Records provided START
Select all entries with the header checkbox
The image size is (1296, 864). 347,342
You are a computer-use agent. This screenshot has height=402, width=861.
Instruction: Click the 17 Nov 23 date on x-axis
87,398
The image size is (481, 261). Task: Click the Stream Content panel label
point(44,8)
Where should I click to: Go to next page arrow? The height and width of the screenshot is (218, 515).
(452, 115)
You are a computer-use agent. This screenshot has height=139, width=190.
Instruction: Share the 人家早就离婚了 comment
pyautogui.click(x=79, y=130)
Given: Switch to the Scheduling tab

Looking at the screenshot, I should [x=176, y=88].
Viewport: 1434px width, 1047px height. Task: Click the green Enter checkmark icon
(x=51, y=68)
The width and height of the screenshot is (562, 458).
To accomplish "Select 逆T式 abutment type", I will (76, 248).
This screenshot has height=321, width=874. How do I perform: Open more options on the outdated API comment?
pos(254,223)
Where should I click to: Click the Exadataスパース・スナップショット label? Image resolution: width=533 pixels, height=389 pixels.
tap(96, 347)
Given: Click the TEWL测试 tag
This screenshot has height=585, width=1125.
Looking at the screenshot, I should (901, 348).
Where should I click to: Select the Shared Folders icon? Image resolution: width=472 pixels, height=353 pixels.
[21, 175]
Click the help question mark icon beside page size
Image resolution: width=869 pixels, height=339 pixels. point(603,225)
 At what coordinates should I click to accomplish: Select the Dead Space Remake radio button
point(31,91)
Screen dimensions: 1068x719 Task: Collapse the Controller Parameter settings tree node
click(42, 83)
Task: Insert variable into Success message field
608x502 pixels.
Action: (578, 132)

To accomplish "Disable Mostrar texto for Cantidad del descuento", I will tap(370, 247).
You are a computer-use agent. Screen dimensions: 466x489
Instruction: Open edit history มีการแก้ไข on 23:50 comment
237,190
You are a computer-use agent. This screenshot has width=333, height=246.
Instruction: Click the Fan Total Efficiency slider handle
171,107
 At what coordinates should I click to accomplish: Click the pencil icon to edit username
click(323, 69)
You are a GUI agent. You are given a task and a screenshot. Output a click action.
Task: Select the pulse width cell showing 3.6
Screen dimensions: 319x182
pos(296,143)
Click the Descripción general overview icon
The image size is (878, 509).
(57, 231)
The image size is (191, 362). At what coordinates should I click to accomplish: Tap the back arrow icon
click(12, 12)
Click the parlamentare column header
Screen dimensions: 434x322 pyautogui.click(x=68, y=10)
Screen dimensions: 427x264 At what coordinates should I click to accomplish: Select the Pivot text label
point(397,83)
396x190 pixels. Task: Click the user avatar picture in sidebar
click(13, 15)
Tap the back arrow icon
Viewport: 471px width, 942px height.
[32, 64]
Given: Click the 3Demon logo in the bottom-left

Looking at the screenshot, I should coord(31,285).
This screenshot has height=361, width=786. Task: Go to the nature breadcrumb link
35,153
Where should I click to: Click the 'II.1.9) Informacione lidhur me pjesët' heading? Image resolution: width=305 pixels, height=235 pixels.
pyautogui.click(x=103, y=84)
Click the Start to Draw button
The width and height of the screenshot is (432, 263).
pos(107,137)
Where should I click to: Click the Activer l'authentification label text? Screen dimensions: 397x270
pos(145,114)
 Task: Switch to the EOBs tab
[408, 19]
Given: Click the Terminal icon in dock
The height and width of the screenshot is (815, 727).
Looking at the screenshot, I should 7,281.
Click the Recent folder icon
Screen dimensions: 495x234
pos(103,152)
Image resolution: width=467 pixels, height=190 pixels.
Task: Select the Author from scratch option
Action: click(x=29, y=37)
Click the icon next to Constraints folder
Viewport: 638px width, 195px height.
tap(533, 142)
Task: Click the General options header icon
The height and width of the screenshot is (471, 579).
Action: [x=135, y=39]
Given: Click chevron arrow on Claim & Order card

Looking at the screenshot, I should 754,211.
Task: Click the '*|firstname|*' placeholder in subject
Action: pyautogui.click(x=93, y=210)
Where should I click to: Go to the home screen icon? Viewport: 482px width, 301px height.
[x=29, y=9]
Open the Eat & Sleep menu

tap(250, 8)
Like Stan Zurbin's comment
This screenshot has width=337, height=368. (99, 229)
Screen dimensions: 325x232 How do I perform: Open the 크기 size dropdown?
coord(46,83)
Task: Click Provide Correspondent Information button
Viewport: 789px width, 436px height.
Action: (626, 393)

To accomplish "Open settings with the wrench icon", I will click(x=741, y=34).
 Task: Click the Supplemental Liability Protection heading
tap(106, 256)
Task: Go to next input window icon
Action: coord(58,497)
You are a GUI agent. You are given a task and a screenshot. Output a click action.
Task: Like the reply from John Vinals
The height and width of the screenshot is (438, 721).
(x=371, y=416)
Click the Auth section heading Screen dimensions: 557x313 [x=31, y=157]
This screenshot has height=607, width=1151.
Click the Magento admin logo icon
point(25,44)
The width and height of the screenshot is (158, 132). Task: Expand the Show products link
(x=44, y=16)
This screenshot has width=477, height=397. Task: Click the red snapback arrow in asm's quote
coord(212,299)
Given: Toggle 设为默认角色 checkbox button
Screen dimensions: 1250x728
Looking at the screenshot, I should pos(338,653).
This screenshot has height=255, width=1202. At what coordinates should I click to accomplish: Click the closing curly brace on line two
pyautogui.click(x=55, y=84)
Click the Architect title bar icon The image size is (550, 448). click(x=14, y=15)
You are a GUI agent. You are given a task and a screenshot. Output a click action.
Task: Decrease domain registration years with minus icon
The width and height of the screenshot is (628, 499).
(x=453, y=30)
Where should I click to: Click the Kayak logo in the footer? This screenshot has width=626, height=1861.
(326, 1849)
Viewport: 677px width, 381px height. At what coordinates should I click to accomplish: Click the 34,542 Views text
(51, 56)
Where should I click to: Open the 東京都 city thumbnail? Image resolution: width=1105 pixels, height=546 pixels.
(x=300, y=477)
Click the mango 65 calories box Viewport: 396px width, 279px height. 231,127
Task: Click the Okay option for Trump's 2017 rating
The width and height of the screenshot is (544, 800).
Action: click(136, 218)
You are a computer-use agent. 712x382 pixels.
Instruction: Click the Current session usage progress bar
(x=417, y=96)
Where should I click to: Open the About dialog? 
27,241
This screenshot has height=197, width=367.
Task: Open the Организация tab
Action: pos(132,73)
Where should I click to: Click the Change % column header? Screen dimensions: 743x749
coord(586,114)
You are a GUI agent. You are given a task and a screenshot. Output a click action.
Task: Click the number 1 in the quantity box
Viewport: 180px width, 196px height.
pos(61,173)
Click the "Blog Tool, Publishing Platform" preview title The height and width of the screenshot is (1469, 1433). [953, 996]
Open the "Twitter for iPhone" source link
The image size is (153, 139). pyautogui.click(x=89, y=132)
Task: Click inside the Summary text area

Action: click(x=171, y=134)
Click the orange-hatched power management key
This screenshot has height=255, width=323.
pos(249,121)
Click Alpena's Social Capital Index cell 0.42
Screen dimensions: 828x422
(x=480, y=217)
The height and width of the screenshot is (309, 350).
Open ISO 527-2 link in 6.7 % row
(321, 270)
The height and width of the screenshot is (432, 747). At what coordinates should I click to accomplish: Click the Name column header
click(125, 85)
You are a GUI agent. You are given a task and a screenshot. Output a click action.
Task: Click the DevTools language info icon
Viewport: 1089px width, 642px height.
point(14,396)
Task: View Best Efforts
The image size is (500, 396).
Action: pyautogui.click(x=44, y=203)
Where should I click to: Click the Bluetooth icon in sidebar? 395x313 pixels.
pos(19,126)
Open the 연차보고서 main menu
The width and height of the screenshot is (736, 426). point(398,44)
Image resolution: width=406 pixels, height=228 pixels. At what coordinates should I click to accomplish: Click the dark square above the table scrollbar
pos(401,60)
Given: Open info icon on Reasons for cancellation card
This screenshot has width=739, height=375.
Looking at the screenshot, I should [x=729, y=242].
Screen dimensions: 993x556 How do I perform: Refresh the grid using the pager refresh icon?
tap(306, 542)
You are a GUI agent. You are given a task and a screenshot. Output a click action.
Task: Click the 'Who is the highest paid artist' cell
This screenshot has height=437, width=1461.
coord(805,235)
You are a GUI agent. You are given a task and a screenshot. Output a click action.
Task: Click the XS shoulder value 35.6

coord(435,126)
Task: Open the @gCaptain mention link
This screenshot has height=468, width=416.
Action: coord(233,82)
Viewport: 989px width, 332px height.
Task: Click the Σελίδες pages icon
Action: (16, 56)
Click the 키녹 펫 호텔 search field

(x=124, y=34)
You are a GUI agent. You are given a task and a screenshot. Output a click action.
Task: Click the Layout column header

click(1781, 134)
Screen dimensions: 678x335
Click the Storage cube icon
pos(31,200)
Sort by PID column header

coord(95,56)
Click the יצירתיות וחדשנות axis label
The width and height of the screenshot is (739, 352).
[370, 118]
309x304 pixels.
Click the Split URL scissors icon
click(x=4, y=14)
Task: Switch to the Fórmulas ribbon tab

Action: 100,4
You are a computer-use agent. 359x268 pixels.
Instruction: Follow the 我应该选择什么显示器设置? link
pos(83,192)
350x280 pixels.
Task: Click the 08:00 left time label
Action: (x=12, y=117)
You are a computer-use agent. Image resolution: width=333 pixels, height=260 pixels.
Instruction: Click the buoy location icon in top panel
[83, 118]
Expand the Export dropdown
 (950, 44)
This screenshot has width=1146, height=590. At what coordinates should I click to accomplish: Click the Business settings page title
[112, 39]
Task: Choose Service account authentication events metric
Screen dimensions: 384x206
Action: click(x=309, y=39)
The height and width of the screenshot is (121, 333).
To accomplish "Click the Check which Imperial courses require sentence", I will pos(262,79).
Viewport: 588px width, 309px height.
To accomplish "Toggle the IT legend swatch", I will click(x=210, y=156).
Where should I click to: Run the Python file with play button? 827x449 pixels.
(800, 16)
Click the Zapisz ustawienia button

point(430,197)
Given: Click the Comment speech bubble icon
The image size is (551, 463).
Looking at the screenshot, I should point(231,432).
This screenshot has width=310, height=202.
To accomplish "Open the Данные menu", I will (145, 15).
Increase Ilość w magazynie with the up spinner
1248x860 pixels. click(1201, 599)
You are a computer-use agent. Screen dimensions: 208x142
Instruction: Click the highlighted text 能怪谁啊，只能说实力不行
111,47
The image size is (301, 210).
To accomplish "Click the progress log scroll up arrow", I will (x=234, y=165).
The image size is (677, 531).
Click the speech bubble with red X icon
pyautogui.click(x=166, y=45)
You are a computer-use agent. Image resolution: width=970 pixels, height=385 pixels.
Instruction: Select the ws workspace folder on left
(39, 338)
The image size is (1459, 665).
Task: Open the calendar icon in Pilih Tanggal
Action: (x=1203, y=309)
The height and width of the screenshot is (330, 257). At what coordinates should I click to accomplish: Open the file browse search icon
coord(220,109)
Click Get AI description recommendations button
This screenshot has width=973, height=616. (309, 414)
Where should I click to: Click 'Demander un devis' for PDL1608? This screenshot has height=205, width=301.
Records provided END
__Task to complete__
Find the string "will" in the listing and copy every line in which it occurs.

__Your solution__
To accomplish "Select 逆T式 abutment type", I will (76, 248).
To accomplish "Disable Mostrar texto for Cantidad del descuento", I will tap(370, 247).
To accomplish "Open settings with the wrench icon", I will click(x=741, y=34).
To accomplish "Click the Check which Imperial courses require sentence", I will pos(262,79).
To accomplish "Toggle the IT legend swatch", I will click(x=210, y=156).
To accomplish "Open the Данные menu", I will (145, 15).
To accomplish "Click the progress log scroll up arrow", I will (x=234, y=165).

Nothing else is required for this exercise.